Anjani menundukkan kepalanya menatap Satya. "Satya siap?"
"Hmmm." Satya menganggukan kepalanya dengan senyum manis yang menghiasi wajah kecil tampannya, yang membuat Anjani tampak gemas dengan wajah perpaduan bule antara Asia dengan orang barat.
"Mas, kalau kata Satya udah ready," ujar Anjani melirik senyum pada suaminya.
Sean sendiri tertawa. Pria itu kemudian menyalakan kendaraan roda empatnya kemudian melaju pergi meninggalkan area pemakaman tempat di mana Bu Dewi dikebumikan.
Anjani menatap area sekeliling dengan senyum lepas yang menghiasi wajah cantiknya.
"Aku sekarang sudah akan mau melangkah ke hidup yang baru, Bu. Aku harap, aku sudah benar-benar ikhlas melepaskan kepergian ibu." Anjani berucap di dalam hatinya dengan doa dan harapan semoga saja ia bisa melangkah maju tanpa harus merasakan kesakitan karena ditinggal orang yang begitu disayangi.
20 menit setelah kepergian mobil Sean, sebuah mobil melaju berhenti tepat di depan area pemakaman.
Seorang pria paruh baya turun dari mobil setelah pintu dibuka oleh ajudannya.
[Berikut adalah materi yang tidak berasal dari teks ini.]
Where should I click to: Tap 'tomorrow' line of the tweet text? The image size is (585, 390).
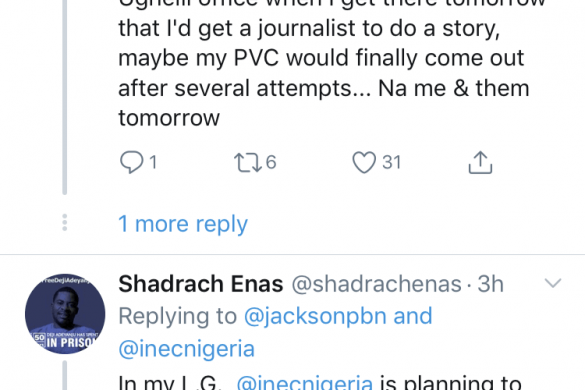pos(169,118)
Pria itu mengenakan setelan hitam dengan kacamata rabun yang dikenakan olehnya.
Kakinya melangkah masuk ke dalam area pemakaman dan berhenti di depan makam Bu Dewi.
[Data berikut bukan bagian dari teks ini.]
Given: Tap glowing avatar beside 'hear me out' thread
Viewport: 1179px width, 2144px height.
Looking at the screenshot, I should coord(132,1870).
"Dewi," bisik pria itu, memanggil nama wanita yang sudah lama tidak pernah ia jumpai.
KAMU SEDANG MEMBACA
Suamiku ABG TUA
RomanceSean Dwig pria berusia 45 tahun itu dengan tidak tahu malu jatuh cinta kembali pada seorang gadis berusia 20 tahun yang lebih cocok untuk menjadi anaknya. Pria itu tanpa malu bersikap layaknya ABG yang sedang jatuh cinta dan menikmati masa puber ked...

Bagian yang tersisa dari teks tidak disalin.